In all subjects, a decrease in breathing depth at around 25 mg/m3 (BMDL) can be considered an adverse effect. Breathing depth might not be appropriate for an evaluation of the chronic effects of SO2, but it does prove to be helpful in assessing acute effects using a BMD method. For risk assessment, the BMD approach is recommended by the U.S. Environmental Protection Agency [34]. The BMD method is reported in several reviews [59-61] to be an alternative and favored approach compared with the 'no-observed-adverse-effect-level' (NOAEL) method. While the NOAEL represents the highest experimental dose for which no adverse health effects could be found, the BMD incorporates dose-response information by fitting a mathematical model to experimental dose-response data [34]. Critical effects in the BMD method are usually defined as a 10% deviation from background level [35]. Breathing depth proved to be a suitable indicator for acute effects of an odorous chemical [29,31]. Whether a 10% deviation from baseline in breathing depth is a relevant effect is not clear. Any deviation from baseline caused by an irritant should be avoided. Therefore, an acute evaluation of this deviation has to take into account deviations in normal breathing. The baseline used in this study is the breathing depth observed at the lowest concentrations of SO2. The 'real' baseline, which should be measured at blank samples, might be higher. Due to technical reasons (adaptive filters adjusting the mean to 1), detection of the 'real' baseline is not possible with the method used. More research is needed to evaluate this deviation. Nevertheless, the suggested method proved to be capable of detecting reductions of respiratory depth. Using only a breast belt, it is possible that these reductions are due to shifting from breast breathing to abdominal breathing, although such a change is unlikely in sitting subjects without any workload.

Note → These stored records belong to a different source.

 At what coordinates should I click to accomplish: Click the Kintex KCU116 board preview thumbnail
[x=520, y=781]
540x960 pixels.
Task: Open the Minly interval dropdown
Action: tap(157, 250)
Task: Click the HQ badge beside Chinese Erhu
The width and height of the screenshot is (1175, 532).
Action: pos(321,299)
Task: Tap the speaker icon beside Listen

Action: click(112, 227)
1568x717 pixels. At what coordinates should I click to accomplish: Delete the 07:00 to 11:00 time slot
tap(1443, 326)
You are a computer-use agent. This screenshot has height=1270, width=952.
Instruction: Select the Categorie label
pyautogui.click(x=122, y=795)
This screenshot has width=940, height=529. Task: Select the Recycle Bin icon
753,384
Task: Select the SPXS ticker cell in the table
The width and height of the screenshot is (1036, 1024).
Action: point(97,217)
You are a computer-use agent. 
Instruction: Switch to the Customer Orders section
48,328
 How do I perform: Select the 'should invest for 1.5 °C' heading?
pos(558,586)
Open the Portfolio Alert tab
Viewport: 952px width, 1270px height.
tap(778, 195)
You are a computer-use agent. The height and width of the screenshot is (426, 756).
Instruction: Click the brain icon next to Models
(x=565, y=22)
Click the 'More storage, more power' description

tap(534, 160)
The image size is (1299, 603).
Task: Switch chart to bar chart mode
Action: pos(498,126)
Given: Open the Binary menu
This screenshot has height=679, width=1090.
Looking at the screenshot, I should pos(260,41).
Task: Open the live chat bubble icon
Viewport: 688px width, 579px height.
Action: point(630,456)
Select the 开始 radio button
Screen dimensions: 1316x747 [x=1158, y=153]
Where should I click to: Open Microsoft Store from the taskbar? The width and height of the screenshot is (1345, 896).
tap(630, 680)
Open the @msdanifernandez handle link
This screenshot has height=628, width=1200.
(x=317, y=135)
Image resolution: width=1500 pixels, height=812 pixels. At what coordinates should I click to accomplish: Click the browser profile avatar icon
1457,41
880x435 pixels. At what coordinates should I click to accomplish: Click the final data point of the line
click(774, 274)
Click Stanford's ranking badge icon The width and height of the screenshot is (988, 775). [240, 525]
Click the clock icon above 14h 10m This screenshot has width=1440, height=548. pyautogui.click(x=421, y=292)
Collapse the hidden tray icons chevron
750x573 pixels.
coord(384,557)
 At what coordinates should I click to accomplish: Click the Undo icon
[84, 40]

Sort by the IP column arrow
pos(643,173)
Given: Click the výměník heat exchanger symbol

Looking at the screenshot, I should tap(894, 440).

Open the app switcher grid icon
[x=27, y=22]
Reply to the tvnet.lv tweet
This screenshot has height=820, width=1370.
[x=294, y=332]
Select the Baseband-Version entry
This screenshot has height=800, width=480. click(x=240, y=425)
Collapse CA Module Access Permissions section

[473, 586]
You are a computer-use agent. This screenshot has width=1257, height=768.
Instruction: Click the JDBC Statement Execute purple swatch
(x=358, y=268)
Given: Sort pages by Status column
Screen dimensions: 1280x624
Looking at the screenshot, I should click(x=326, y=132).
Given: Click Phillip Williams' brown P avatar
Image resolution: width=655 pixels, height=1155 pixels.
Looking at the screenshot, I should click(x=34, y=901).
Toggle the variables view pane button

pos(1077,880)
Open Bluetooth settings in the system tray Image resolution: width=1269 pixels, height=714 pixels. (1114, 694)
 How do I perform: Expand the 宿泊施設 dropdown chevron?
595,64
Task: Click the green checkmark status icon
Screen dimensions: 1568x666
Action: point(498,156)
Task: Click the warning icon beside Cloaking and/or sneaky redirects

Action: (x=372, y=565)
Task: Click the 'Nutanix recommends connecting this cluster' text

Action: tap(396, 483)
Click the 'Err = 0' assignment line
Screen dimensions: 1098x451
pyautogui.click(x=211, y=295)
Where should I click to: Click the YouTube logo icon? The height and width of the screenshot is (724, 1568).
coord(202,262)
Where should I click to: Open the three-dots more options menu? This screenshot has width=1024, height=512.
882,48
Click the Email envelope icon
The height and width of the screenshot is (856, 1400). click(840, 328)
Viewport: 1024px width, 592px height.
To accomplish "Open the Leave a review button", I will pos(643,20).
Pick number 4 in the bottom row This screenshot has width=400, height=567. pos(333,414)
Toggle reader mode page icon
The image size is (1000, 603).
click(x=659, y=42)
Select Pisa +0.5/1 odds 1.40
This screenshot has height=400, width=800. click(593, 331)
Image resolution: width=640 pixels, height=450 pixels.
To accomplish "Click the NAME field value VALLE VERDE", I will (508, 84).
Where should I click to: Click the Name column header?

However, an additional abdominal belt should be used in further experiments. Nevertheless, the results showed a concentration-driven change in breathing relative to the breathing movements at the lowest concentration. In combination with refined hypotheses about deviations and with an additional abdominal belt, this method can be a sensitive, valuable tool in risk assessments of local irritants affecting the upper airways.

If breathing movements are regulated voluntarily on the basis of olfactory information and not, as suggested, by reflexes evoked by trigeminal receptors, it could be argued that a low odor threshold would result in a decrease in breathing depth at lower concentrations than would be the case with a high odor threshold. A positive correlation between odor threshold and breathing depth should therefore be noticed, at least at higher concentrations. This could not be confirmed. Instead, on the basis of this study's results, it is possible to argue that respiratory volume might be regulated via reflexes elicited by trigeminal activation. In animal studies, trigeminal activation has been shown to be the cause of protective respiratory reflexes [26-28]. Therefore, the reduction in respiratory volume in our subjects can presumably be related to trigeminal activation.

This method is not limited to occupationally used substances, but can be generalized to naturally occurring substances or environmental pollutants. However, more studies are needed to further validate the method. Whether a 10% deviation in depth of breathing is suitable for such purposes should be topic for further research. Nevertheless, this study suggests a new approach for risk assessment with human subjects using breathing responses.